Economic evaluation of the farms

For the cost-benefit ratio, the considered input variables were the cost for treatment, feed, and labor while output variables were milk production and estimated live weight gain (42). Local market prices of these variables in each studied area were considered according to their region for this study. Briefly, the treatment cost of anthelmintic for adult cattle and buffalo was estimated to be US$ 1.2/animal, while for cattle-heifer and buffalo-heifer it was US$ 0.4 and 0.2/animal, respectively. The price and details of feed costs were estimated as previously described by Rashid et al. (2). Cost of input parameters including feed [concentrate (US$ 0.4/kg for cattle and 0.27 US$ 0.4/kg for buffalo) and fodder (silage of US$ 0.048/kg for cattle and seasonal fodder of 0.029 US$/kg for buffalo)], treatment and labor were encountered. On dairy farms, one labor was engaged for 10 adults or 20 heifers with a pay package of US$ 114.59/month (https://www.reference.com/geography/average-salary-pakistan-d487909030150b6f). Income consists of milk production (cattle for US$0.54/L and buffalo for 0.76/L) and lives weight (US$ 3.82/kg) gain was taken for the cost-benefit ratio (CBR). Live weight gain/loss of heifers was measured at days 0, 7, 15, 30, 45, and 60 according to the formula.
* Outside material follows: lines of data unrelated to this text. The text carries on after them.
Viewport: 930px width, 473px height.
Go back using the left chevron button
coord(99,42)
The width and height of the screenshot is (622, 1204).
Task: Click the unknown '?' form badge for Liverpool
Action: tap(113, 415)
$\begin{array}{l}\text{Income from variation in relative body weight}:\\ \left[\text{Live weight at last visit}-\text{Live weight at day }0\right]\times \\ Marketprice(kg)\end{array}$

Statistical analysis

Descriptive statistical and two-way ANOVA analysis was performed on EPG and body weight gain in control and treated groups using GraphPad Prism 7 for Windows (GraphPad Software, San Diego, California, USA, www.graphpad.com). The percentage of EPG reduction within 2 weeks interval was calculated with reference to pre-medication (days 0) while the increment in milk production was calculated from the control group and analyzed by Student t-test. Moreover, the value of CBR was calculated from the total income and cost. The threshold value of 5% was considered for all the statistical tests.

Results

Approved experimental protocol

Samples were collected according to instructions and guidelines approved by animal Ethics committee No. DR 1112.

Infestation prevalence

A total number of eight types of helminth species were present in the studied animals. The most prevalent helminths were Ostertagia sp. (8.3, 5.0, 8.3, and 8.3%), Strongyloides sp. (8.3, 10.0, 8.3, and 8.3%) followed by Oesophagostomum sp., Haemonchus sp., Trichostongylus sp., Moniezia sp., Toxocara vitulorum, and Fasciola in cattle, cattle-heifer, buffaloes, and buffaloes-heifers, respectively. The overall prevalence of helminth infection in cattle and cattle-heifers was recorded to be 73.3 and 78.3%, respectively, whereas in buffaloes and buffalo-heifers it was 76.6 and 85.0%, respectively (p > 0.05). Specifically, a higher prevalence of Haemonchus sp. (10.0–13.3%) was observed in cattle and cattle-heifers, followed by Fasciola (10.0–11.6%) in buffaloes and buffalo-heifers, respectively while a lower prevalence of Toxocara vitulorum was observed in both animal species (cattle and buffaloes) (Table 1).

TABLE 1

Table 1. Prevalence of helminth in cattle, cattle-heifers, buffaloes, and buffalo-heifers.

Anthelmintic efficacy

The reduction of EPG on day 7 in treated cattle and cattle-heifers was 88.1 and 91.9% whereas in buffaloes and buffalo-heifers it was 92.0 and 93.8%, respectively. The highest EPG reduction rate observed on day 14 in treated cattle and cattle-heifers was 93.8 and 94.4% respectively. In buffaloes and buffalo heifers, the maximum reduction in EPG count was 95.2 and 97.8%, respectively on day 14. The reduction in EPG reached 73.9 and 70.9% in cattle and cattle-heifers, respectively while in buffaloes and buffalo-heifer reduction was 71.6 and 75.5% on 60 days of post-anthelmintic treatment. The anthelmintic was highly significant (p < 0.001) in helminth reduction with respect to the control group (Tables 2, 3).

TABLE 2

Table 2. Descriptive analysis [mean EPG and standard error (SE)] with 95% confidence interval (CI) in control and medicated groups of cattle and cattle-heifers.

TABLE 3

Table 3. Descriptive analysis [mean EPG and standard error (SE)] with 95% confidence interval (CI) in control and medicated groups of buffaloes and buffalo-heifers.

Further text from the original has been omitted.